Fruits de la vigne – Couvent des Jacobins 2019
C’est l’histoire d’une marque bourguignonne qui ne manque pas de se faufiler habilement sur le marché. L’entreprise Louis Jadot claque ses produits avec, nous affirme-t-on, un certain succès tout en demeurant – qualité non négligeable – au-delà des modes qui consistent à renommer les vins en fonction des pulsions des marketteurs. Stipulons que, sur la quille que nous sirotâmes, la boîte n’est qu’entrepositaire. En d’autres termes, elle agit non comme un récoltant mais comme une cave qui fabrique son vin avec, eh bien, ce qu’elle a négocié – c’est moins classe et moins fiable que si tu es récoltant, évidemment, mais c’est pas illogique quand tu es, précisément, entrepositaire.
La robe qui résulte du mélange est claire. Son rouge framboise frisotte en surface et persiste en queue de verre. La dominante de pinot noir que l’on subodore explique une certaine clarté qui n’est certes pas sans charme dans un monde bourguignon parfois plus enclin à certaines ténèbres où le regard aime à s’encanailler.
Le nez ne va pas chercher mamie dans les orties ni midi à l’heure d’hiver. Il présente sans barguigner le charme affriolant des baies de bonne compagnie. Ceux qui, jadis, en cueillirent dans le jardin familial, capteront au gré de leurs naseaux le fruit du froissement d’une feuille de cassissier. C’est léger et pertinent, frugal et croquant, modeste et juste : la promesse est ténue, sera-t-elle tenue ?
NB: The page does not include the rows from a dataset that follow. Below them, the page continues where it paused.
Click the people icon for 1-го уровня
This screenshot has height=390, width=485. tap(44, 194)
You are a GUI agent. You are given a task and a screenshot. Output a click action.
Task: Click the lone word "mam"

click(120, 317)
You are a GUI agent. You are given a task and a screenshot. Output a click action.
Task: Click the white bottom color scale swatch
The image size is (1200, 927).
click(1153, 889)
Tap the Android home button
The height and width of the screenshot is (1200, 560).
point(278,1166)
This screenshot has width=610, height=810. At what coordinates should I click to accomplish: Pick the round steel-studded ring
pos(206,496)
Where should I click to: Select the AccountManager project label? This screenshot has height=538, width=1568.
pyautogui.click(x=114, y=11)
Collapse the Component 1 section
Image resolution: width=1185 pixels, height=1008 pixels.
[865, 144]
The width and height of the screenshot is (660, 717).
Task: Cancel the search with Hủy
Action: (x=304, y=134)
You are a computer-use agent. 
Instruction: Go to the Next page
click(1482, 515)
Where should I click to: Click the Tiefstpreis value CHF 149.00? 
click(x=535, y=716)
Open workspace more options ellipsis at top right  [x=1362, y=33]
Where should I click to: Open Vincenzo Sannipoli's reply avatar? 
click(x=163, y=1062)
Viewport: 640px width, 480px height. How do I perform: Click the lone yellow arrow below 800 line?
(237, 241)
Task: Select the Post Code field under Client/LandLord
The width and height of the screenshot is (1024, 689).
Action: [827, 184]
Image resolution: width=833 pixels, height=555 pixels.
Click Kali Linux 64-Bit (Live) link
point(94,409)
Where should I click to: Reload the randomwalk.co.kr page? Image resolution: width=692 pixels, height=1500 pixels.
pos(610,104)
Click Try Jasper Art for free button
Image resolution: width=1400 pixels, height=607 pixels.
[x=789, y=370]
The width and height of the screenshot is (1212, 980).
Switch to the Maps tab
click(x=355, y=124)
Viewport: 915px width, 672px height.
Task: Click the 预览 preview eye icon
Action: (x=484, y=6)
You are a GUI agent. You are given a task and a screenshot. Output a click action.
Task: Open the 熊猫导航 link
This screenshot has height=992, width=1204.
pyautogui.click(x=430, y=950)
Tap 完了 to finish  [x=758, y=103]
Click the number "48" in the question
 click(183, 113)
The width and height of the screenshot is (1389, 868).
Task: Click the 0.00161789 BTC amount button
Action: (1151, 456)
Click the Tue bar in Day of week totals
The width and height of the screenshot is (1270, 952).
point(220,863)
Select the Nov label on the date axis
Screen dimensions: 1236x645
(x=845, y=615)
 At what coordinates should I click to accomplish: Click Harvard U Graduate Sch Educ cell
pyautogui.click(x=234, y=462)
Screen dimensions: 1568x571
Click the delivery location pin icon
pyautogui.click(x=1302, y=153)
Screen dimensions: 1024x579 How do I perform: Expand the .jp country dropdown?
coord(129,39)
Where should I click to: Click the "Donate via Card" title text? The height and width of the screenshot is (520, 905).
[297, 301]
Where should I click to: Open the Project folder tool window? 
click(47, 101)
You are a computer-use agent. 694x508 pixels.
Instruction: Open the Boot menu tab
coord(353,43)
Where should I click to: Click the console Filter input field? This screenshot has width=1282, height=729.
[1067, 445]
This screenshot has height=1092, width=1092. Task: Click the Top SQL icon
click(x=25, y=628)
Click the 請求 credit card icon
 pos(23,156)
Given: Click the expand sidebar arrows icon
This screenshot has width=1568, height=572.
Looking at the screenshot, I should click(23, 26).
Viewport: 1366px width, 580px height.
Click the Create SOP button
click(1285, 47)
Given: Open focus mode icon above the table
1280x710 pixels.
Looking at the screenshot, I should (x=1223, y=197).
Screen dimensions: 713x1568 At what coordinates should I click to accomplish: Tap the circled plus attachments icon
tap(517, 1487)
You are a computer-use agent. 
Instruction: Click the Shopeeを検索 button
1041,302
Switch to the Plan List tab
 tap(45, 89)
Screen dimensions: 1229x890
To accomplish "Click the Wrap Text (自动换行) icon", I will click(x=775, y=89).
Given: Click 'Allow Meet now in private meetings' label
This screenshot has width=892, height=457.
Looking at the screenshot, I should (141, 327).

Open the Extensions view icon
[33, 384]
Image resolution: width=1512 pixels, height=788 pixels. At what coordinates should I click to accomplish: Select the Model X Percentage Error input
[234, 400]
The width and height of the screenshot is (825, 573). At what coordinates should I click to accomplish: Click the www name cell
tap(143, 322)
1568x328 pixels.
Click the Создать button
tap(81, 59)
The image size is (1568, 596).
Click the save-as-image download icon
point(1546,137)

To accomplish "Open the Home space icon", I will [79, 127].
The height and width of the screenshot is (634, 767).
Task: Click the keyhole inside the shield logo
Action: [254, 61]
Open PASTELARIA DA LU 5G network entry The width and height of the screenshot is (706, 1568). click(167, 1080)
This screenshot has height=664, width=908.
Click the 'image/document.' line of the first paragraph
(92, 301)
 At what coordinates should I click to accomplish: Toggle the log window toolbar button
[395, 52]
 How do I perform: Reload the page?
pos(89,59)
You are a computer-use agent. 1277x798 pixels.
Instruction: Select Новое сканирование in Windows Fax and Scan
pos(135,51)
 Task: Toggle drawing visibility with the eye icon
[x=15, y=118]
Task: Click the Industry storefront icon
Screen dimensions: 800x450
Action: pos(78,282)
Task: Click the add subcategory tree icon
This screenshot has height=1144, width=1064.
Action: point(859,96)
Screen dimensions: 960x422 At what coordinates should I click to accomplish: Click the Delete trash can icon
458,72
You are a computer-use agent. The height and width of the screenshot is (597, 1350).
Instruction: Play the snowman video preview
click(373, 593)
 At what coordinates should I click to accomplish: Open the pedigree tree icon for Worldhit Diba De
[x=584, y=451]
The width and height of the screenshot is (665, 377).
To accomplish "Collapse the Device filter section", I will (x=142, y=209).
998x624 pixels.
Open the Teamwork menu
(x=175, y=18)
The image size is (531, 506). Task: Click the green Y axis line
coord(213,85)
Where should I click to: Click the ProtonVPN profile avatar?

La bouche capte d’emblée. Confrontée à nos papilles, elle renonce aux baies lisses pour basculer vers le versant framboisé du pinot. Immédiatement saisissante, cette piste s’estompe hélas trop vite à notre goût. La percussion séductrice du pinot noir se délite sans fard, et son dialogue avec une entrecôte aillée accompagnée de pommes de terre du jardin n’est pas en mesure de lui tailler un costume plus flatteur. Le produit est disponible pour 16,5 € aux Galeries Lafayette de Paris. C’est à la fois honnête et excessif, car la séduction est brève. Comme l’écrivait Dubravka Ugrešič,
nous ouvrons à nouveau nos bouches. C’est trop tard, il n’y a pas de retour possible.